DESCRIPTION OF THE TASK: If a line in the entries below contains "computer", copy it.

Pixel coordinate grounding data:
****
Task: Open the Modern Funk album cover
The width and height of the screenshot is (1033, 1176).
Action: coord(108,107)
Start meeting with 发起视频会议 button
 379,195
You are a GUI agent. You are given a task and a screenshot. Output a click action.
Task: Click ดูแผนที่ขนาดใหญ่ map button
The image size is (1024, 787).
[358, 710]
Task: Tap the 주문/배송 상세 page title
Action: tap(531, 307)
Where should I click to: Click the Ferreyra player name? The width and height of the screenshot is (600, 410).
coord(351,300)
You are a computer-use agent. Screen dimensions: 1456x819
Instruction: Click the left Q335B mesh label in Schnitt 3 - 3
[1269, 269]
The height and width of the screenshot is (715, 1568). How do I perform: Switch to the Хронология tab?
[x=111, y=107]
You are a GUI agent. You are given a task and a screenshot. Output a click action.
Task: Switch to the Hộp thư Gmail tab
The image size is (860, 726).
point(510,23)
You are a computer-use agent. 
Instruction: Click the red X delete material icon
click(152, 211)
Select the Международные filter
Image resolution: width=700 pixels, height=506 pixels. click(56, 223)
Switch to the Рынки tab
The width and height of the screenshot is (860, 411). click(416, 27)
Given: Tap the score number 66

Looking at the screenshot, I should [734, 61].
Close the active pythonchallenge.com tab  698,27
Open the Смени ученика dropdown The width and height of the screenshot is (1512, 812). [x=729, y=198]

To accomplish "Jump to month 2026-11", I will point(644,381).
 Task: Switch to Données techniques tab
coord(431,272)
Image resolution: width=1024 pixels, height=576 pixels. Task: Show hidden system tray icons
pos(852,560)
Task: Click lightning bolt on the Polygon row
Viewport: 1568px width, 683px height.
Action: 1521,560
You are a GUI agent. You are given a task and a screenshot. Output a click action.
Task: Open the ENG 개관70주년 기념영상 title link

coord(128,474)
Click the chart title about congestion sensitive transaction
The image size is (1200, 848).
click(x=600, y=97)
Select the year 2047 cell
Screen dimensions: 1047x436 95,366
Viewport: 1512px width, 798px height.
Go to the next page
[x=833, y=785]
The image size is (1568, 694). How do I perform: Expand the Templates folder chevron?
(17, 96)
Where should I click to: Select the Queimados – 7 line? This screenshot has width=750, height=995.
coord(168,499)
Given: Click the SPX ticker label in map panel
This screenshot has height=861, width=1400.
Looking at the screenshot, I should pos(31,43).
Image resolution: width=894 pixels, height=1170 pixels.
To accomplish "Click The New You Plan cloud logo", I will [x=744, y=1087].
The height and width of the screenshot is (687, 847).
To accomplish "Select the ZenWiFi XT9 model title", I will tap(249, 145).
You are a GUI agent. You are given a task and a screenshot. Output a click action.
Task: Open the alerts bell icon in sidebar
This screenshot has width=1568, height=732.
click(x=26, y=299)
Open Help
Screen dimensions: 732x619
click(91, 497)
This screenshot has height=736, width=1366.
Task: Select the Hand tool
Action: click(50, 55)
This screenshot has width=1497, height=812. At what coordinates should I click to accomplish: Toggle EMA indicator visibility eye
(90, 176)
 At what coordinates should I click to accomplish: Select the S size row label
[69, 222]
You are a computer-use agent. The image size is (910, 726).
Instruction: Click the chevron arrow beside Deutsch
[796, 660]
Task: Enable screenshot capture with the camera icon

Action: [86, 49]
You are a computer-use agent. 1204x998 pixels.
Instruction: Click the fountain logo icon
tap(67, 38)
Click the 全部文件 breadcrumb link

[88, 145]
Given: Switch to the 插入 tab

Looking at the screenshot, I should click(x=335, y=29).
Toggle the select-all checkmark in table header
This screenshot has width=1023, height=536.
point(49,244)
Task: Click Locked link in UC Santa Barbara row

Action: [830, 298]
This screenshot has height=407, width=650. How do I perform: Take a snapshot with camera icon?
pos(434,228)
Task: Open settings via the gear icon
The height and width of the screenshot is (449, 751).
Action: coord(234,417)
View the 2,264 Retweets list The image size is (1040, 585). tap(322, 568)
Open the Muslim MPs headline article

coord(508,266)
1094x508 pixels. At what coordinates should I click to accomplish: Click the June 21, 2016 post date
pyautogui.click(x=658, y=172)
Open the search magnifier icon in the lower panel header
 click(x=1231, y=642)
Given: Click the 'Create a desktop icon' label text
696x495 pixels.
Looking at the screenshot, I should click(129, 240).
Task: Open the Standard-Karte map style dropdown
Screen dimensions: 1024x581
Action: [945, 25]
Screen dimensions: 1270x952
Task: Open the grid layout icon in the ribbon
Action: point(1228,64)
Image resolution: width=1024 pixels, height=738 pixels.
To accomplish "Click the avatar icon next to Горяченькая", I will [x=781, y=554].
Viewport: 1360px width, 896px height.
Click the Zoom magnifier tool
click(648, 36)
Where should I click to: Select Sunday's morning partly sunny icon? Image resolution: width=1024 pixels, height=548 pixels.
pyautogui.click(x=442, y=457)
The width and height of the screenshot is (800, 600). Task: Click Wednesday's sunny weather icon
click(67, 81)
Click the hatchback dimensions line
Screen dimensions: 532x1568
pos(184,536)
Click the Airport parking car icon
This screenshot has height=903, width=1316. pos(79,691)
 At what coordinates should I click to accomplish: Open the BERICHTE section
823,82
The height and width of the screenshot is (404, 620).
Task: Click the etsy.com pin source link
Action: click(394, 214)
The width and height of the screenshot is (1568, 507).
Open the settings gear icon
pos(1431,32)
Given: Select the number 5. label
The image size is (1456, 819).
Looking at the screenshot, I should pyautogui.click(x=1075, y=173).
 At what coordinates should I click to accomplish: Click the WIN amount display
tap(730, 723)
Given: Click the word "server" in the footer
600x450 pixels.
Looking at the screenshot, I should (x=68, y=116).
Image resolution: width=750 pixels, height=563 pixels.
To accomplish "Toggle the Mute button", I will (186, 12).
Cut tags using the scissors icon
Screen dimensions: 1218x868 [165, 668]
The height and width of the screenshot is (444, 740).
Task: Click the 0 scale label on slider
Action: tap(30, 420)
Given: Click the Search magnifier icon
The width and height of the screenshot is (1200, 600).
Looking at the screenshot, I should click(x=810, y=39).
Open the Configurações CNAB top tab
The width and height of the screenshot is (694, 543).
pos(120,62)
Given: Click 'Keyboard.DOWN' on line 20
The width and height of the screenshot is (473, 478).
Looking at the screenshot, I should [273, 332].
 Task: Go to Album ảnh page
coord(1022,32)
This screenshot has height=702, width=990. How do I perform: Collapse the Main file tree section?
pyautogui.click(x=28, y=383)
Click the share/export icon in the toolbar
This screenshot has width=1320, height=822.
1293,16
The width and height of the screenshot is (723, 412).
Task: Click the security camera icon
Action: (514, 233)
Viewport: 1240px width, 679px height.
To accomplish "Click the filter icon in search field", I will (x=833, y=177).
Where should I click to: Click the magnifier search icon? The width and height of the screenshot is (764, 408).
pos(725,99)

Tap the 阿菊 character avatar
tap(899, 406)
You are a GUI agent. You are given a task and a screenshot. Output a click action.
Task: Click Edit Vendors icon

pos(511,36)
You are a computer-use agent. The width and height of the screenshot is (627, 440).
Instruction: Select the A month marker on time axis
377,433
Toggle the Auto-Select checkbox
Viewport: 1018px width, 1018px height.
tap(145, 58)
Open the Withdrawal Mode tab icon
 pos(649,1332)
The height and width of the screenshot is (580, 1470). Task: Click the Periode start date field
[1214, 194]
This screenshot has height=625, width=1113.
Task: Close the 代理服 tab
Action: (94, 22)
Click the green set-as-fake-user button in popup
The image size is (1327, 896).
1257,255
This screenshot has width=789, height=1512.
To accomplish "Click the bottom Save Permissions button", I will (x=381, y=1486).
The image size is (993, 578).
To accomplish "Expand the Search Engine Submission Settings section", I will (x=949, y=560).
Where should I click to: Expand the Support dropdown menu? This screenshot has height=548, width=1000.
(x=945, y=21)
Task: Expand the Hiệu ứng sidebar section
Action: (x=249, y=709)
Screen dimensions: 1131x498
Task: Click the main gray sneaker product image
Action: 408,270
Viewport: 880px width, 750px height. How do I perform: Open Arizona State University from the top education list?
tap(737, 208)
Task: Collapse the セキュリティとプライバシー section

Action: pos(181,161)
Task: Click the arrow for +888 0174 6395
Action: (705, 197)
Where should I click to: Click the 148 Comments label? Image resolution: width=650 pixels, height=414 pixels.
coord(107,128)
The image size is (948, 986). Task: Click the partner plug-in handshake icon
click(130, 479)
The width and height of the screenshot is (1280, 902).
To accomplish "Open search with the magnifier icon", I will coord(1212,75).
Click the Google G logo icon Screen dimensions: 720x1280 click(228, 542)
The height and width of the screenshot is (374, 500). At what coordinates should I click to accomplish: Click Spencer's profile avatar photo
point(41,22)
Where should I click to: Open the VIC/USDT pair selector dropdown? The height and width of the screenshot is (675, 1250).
****
RESPONSE BELOW:
You are a computer-use agent. Screen dimensions: 1456x819
You are a computer-use agent. 
You are a computer-use agent. The image size is (910, 726).
You are a computer-use agent. 1204x998 pixels.
You are a computer-use agent. The width and height of the screenshot is (627, 440).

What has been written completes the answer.